Of course, fighting is a relative term. If they wear uniforms, the ladies and gents at KAF are counted in that total, though they’re about as likely to be in a firefight as the average Parisian. The kaf-firs are required to wear strips of yellow reflective tape if they walk outside after dark. The rule is a concession to the fact that, despite the occasional rocket attack, they’re as likely to die in a traffic accident as from hostile fire. Frontline soldiers refer to the folks at KAF as POGs, pronounced pogues. POG may or may not stand for “people other than grunts.” Either way, the phrase isn’t a compliment.
I walked, and walked, and walked some more. The base seemed endless. KAF is roughly three miles wide and two miles long, one-fourth the size of Manhattan. I wondered just how many people lived here. The consensus figure was north of 30,000, though no one really knew. Besides the Marines and Army, the Navy and Air Force had 5,000 people here, the British and Canadians thousands more. The French had offered a detachment of Mirage jets. Belgium, Italy, and a dozen other nations were here too, supporting the war one cappuccino at a time. KBR and Dyncorp and scores of other private companies fielded their own armies: contractors who cleaned the toilets, ran the chow halls, built the gyms, trained the bomb-sniffing dogs, and serviced the phones. The private workers were even more diverse than the soldiers. KAF is a real United Nations, the world coming together to make war. Only one country is missing: Afghanistan itself. Aside from a few guys selling carpets, the locals are generally not welcome.
After some false starts, I finally reached the perimeter. I expected to see Kandahar itself, but the city was invisible. It lies miles north of the airfield, hidden behind a low mountain, a brown fin that overlooks the base. The only Afghans I spotted were farmers grazing goats hundreds of yards away from the razor wire and high-security fence.

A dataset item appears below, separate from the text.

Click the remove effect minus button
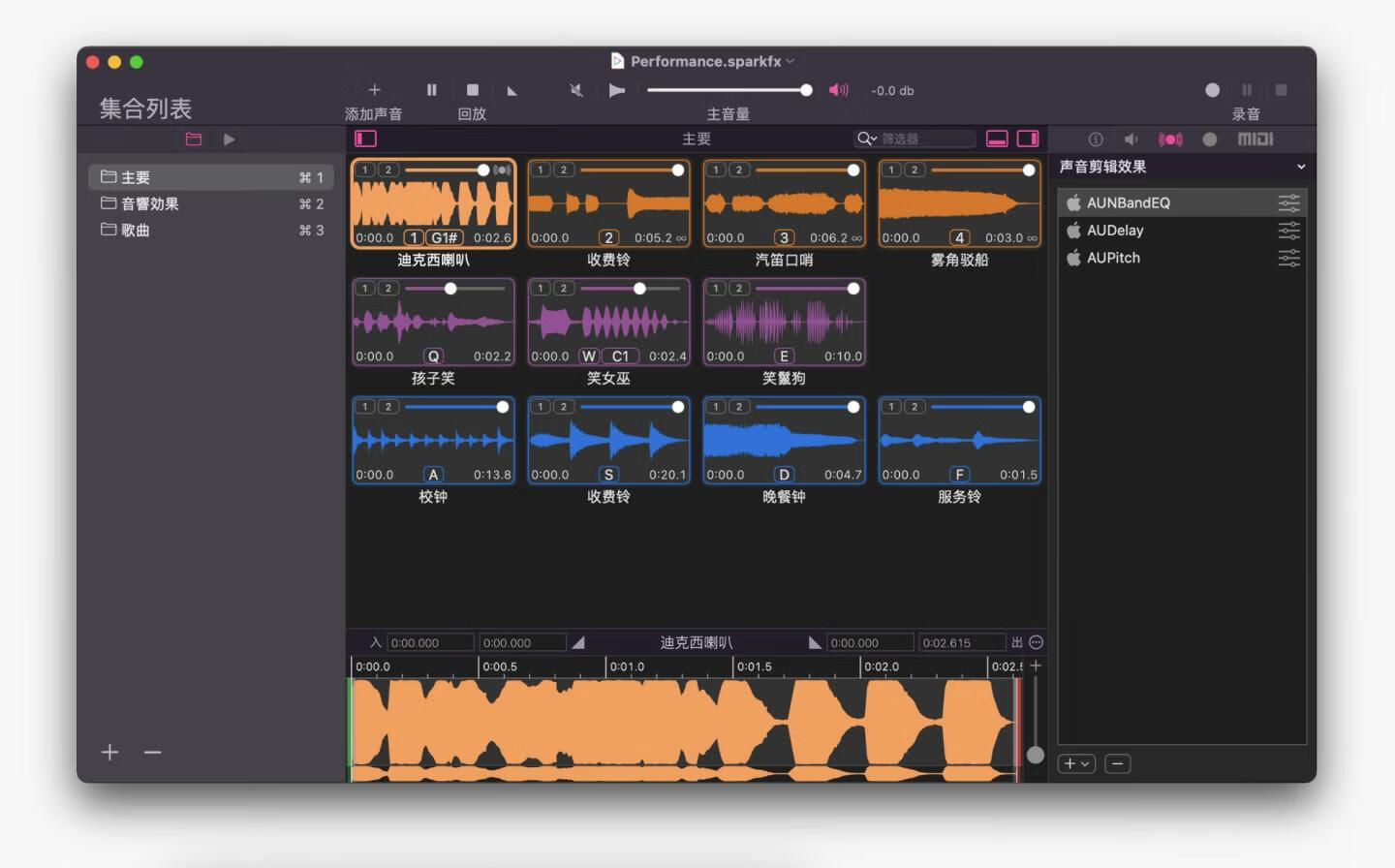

Medicynical note: Read it and weep. Is there anything that cannot be subverted for excessive profit? Probably not.
Guess who pays?
I just left there. What a huge waste of money. No military discipline. It is like a college campus run wild. Those stationed are sucking up billions of dollars on no essential items while those out at the FOB’s and COP’s and smaller bases go without. This is a disgrace. This place has better sidewalks and streets than most cities in the US. There are probably 100 times more civilian vehicles on this base than military vehicle. I asked about all the construction still going on while we are supposed to be preparing to pull out and I was told by a “civilian” contract writer that it is because this money was approved two years ago and has to be spent. He said they were still building hangers that no one plans to use. I am a active duty US service member and I was professionally embarrassed. This is what our soldiers are going to think a war zone is supposed to look like and we are going to be in big trouble when we have to “fight” our next real war.